Today has been incredibly frustrating. I couldn't sleep last night at all. I wasn't dealing with any particular anxiety concern...I blame it mostly on a dinner of coke and junior mints. We had family movie night last night. I took the wife and kid to see the new Narnia movie.
So I was up very late, probably fell asleep at about 2am. Then the wife, being th gem that she is...(I'm incredibly blessed to have that woman in my life)..allowed me to sleep in until 830. Church starts at 10am. I muddled around a bit and finally was ready to go at 9:40. Perfect timing.

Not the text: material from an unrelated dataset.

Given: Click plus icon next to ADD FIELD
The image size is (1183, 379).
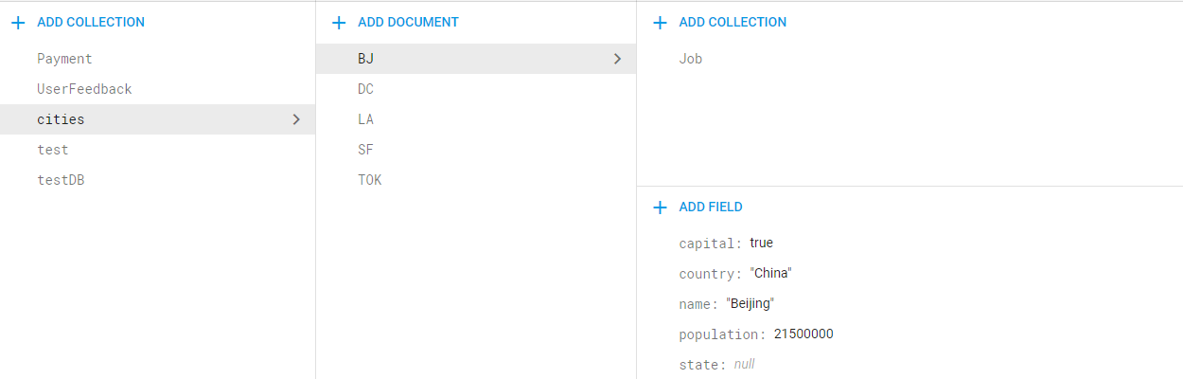Looking at the screenshot, I should click(660, 208).
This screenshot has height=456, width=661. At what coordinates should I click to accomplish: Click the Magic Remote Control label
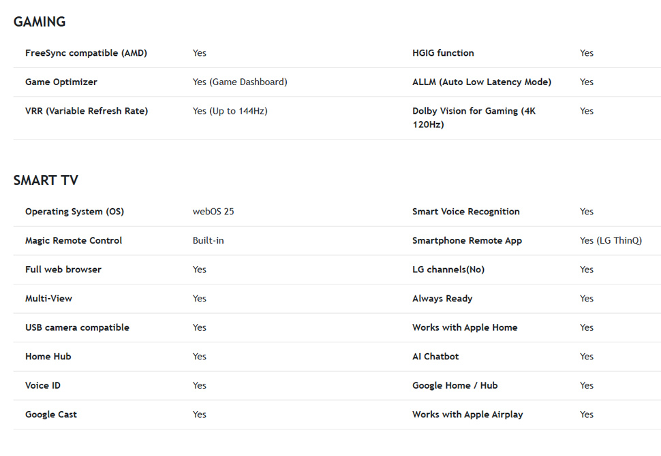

Then I couldnt find the car keys. Anywhere. I have to admit, I lost my cool a bit. I wasn't the prefect model of Christian temperance and patience. I started blaming everyone around me for why they had disappeared. Everywhere I looked that was a pile of something. This drives me nuts. Piles of magazines, bills, papers, food, trash etc. When I do set something down somewhere, it can get sucked in to a black hole of piles. Why is it so hard to throw things away? So mostly it was my wife's fault for the lost keys. Had I been able to see a counter or table top, I probably would have been able to find the keys that I had placed somewhere I shouldn't have placed them.
Then it became my son's fault, because he had probably run off with them or stashed them in an insane place in the disaster area of a room he keeps back there. So for over an hour, I fumed around looking in impossible places, digging through a disgusting bag of garbage, and generally cursed my lot in life. I began to wonder how I was going to make it to work the next day. To top it off, I'm driving a rental car because my car is in the shop. (I forgot to put on the parking brake and it rolled through two neighbors yards into a copse of trees. I like to say the word copse.) So then I started thinking..if I've lost the rental keys I'm really in trouble. We have a single car driveway, and I had blocked my wife's car in with the keyless rental car.
Things were starting to look bleak.
Then I found them. Someone had put a loaf of bread on top of them right next to the sink.
OK...I calmed down...I moved on with life, I finished cleaning the house since I had started to organize our lives whilst going room to room trying to find the keys. Thankfully, my son had been an angel all morning and pretended he was a ninja outside in the yard.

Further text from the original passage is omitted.